** BEGIN Source passage **
Introducing the Toshiba Satellite L645D-S4106

While the drought of Sandy Bridge notebook hardware is thankfully approaching its sweet, merciful end, there are still a healthy amount of AMD-based notebooks on the market at good prices awaiting happy homes. Toshiba was kind enough to send us their L645D, a 14" notebook sporting a mobile Phenom II dual-core processor running at a speedy 3GHz, Radeon HD 4250 integrated graphics, and a Blu-ray drive: all yours for a potentially exciting value proposition of just $619. Is it worth it?

The Toshiba L645D would seem bog standard for a budget AMD notebook if not for two things: the Phenom II N660 powering it is the fastest "non-extreme" dual-core mobile processor AMD offers, and Toshiba packs it into a 14" chassis instead of the 15.6" ones we've become accustomed to. Top that off with a Blu-ray drive and you have the makings of a strong multimedia contender at a reasonable price. So let's see how Toshiba specs it.

Toshiba L645D-S4106 Specifications
Processor AMD Phenom II N660
(2x3GHz, 45nm, 2MB L2, 35W)
Chipset AMD RS880M Northbridge + AMD SB800 Southbridge
Memory 2x2GB DDR3-1066 (Max 2x4GB)
Graphics ATI Radeon HD 4250 IGP
(40 stream processors, 500MHZ core clock)
Display 14" LED Glossy 16:9 1366x768
(AU Optronics B140XW01 V6 Panel)
** END Source passage **
** BEGIN Supplied records **
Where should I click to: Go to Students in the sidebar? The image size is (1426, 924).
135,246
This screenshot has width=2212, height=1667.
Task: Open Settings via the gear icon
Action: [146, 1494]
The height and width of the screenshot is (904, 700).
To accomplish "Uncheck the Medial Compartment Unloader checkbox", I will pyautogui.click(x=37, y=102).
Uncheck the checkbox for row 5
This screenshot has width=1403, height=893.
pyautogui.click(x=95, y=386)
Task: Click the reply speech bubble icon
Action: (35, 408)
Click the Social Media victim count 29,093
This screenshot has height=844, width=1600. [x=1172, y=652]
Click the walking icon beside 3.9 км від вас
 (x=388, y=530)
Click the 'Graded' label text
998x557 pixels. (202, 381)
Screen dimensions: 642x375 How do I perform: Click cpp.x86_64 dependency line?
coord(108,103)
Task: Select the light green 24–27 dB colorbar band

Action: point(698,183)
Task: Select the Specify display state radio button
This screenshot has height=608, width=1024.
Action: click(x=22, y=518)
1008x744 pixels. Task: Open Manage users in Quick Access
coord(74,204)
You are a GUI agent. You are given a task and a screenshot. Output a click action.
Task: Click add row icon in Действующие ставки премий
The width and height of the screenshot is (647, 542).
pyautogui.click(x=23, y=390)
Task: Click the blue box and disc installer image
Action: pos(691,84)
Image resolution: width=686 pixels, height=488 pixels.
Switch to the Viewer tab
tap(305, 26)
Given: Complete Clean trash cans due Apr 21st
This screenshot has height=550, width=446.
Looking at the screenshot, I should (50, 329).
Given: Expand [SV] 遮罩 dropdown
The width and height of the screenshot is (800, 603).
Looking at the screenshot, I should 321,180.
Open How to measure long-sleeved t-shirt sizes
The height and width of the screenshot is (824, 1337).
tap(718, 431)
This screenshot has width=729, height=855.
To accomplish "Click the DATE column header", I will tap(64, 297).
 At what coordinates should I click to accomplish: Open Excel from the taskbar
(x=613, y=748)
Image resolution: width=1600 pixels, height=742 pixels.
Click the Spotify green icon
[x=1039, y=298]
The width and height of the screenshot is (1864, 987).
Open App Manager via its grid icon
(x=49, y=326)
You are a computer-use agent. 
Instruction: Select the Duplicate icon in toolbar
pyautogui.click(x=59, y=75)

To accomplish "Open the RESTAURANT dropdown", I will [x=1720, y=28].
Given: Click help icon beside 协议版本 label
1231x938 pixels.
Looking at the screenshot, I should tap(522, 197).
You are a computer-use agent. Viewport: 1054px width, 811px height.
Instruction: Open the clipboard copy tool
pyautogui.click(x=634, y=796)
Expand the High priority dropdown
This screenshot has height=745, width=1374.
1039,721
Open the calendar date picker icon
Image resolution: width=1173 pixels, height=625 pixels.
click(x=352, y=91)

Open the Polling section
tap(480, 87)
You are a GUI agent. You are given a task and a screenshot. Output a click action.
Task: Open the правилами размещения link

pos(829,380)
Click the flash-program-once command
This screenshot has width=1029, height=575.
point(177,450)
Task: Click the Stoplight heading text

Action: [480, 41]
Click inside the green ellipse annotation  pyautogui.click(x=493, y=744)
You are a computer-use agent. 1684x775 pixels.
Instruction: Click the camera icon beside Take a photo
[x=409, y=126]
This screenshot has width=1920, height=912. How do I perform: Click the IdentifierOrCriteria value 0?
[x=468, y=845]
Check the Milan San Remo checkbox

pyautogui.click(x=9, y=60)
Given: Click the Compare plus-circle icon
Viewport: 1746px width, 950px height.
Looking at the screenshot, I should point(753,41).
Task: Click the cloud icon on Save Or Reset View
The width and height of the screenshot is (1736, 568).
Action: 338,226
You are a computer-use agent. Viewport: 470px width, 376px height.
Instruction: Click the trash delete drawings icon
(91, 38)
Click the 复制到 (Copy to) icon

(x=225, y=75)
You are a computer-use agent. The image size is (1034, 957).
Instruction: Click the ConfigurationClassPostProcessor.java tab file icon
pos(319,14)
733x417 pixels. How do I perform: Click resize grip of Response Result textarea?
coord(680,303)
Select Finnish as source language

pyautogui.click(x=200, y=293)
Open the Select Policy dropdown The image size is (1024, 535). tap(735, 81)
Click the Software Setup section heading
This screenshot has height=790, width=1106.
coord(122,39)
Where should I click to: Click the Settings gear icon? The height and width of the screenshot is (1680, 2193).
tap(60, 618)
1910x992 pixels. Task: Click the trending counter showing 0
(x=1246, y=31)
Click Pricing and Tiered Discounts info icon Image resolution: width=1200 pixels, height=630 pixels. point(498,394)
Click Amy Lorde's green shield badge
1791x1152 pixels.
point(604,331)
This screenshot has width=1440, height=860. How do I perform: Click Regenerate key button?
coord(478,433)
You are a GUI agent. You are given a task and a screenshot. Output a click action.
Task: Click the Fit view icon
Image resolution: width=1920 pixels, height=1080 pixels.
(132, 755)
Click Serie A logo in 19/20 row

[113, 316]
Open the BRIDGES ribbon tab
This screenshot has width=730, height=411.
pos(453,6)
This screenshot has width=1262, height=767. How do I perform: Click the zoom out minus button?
** END Supplied records **
* _Parts of the exercise_:
- a) In the records, reproduce word for word the stretch from the line that contains "You are a computer-use agent. Viewport: 1054px" through the line that contains "[x=409, y=126]".
- b) Continue the Toshiba L645D review from the point where it stops.
The text and the records have no connection to each other.

* _Answers to the exercise_:
- a)
You are a computer-use agent. Viewport: 1054px width, 811px height.
Instruction: Open the clipboard copy tool
pyautogui.click(x=634, y=796)
Expand the High priority dropdown
This screenshot has height=745, width=1374.
1039,721
Open the calendar date picker icon
Image resolution: width=1173 pixels, height=625 pixels.
click(x=352, y=91)

Open the Polling section
tap(480, 87)
You are a GUI agent. You are given a task and a screenshot. Output a click action.
Task: Open the правилами размещения link

pos(829,380)
Click the flash-program-once command
This screenshot has width=1029, height=575.
point(177,450)
Task: Click the Stoplight heading text

Action: [480, 41]
Click inside the green ellipse annotation  pyautogui.click(x=493, y=744)
You are a computer-use agent. 1684x775 pixels.
Instruction: Click the camera icon beside Take a photo
[x=409, y=126]

- b)
Hard Drive(s) Toshiba 640GB 5400RPM SATA 3Gbps Hard Disk
Optical Drive BD-ROM/DVD+-RW Combo Drive w/ Labelflash
Networking Atheros AR8152 10/100 Ethernet
Realtek RTL8188CE 802.11b/g/n
Audio Conexant Cx20585 HD Audio
Stereo speakers
Headphone and microphone jacks
Battery 6-Cell, 10.8V, 48Wh battery
Front Side Indicator lights
SD/MS/MMC reader
Left Side Kensington lock
Exhaust vent
Ethernet jack
HDMI
Combo eSATA/USB 2.0
USB 2.0
Microphone jack
Headphone jack
Right Side Optical drive
USB 2.0
VGA
AC adaptor jack
Back Side -
Operating System Windows 7 Home Premium 64-bit
Dimensions 13.3" x 9.13" x 1.34"-1.50" (WxDxH)
Weight 4.98 lbs
Extras Webcam
Flash reader (MMC, SD/Mini SD, MS/Duo/Pro/Pro Duo)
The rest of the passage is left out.